Posted: 2023-10-20
One of the strategies is to buy cheap summer gas, store it for few months, and sell as expensive winter gas. Easily said than done. But how much should you pay for the storage facility and how to hedge the risk?
In this post we are going to review a simple gas storage model with static replication. This is an educational exercise and it is designed for simplicity.
Natural Gas storage is a critical function that operators use to balance the demand and supply especially during summer / winter seasons. Historically the heating demand for Natural Gas during winter is much higher than summer power burn and industrial demand which is reflected in the gas forward curve.
As mentioned earlier, winter Natural Gas demand is typically higher than available supply hence winter prices are also typically higher than summer prices. Gas storage owners use this phenomenon to buy “cheap” gas during summer months and sell during more expensive winter months.
Let us look at a simple storage model with 1y firm contract with no ratchets, no injection, draw and financing costs and no bid-offer or locational spreads. The hedge will follow static replication method, which means we are not taking volatility into consideration just price levels.

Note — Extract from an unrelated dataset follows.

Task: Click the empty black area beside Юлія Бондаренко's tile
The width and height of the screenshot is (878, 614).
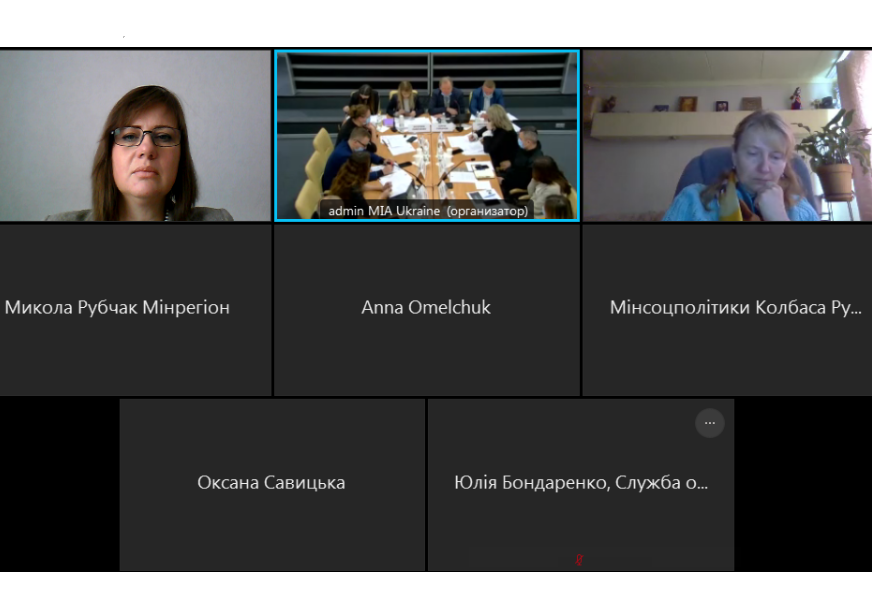Action: click(x=803, y=485)
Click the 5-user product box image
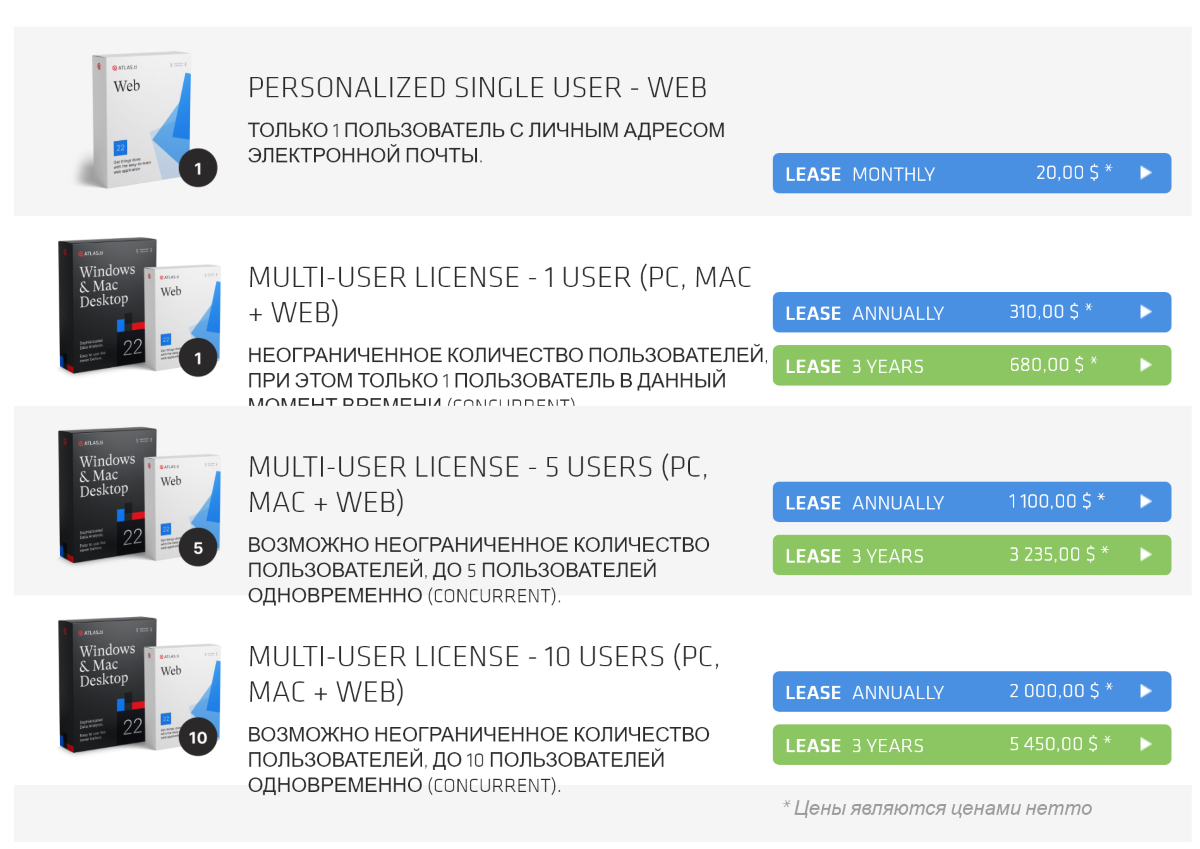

To solve optimization problem, we need to first define a target function. We are going to maximize revenue by buying gas and selling it later. The schedule will be subject to constraints: - maximum storage level cannot be greater than 100,000 dekatherms - maximum daily injection rate cannot be greater than 2,000 dekatherms - maximum daily withdrawal rate cannot be greater than 4,000 dekatherms
This formula describes our target function: $$ \max \sum Q{ij}(P{j}-P{i}) $$ , where: $Q{ij}$ means we are buying $Q$ dekatherms in month $i$, keeping it in storage and selling the same amount in month $j$. $P{i}$ and $P{j}$ are respective purchase and sell prices.
We are going to skip constraints for brevity, the target formula and constraints are implemented in attached Excel sheet.
Using Excel solver shows that we can make revenue of USD 39,520 so if storage costs less than that we can make some profit.
Here is calculated hedging plan. For example, we need to buy 3 April’21 contracts at price 2.921 and sell 3 Jan’22 contracts at price 3.294 to hedge the P&L.
This chart shows amount of gas in storage for calculated plan vs the forward prices. The solver did an excellent job and constrained maximum storage level to 100,000 as was required.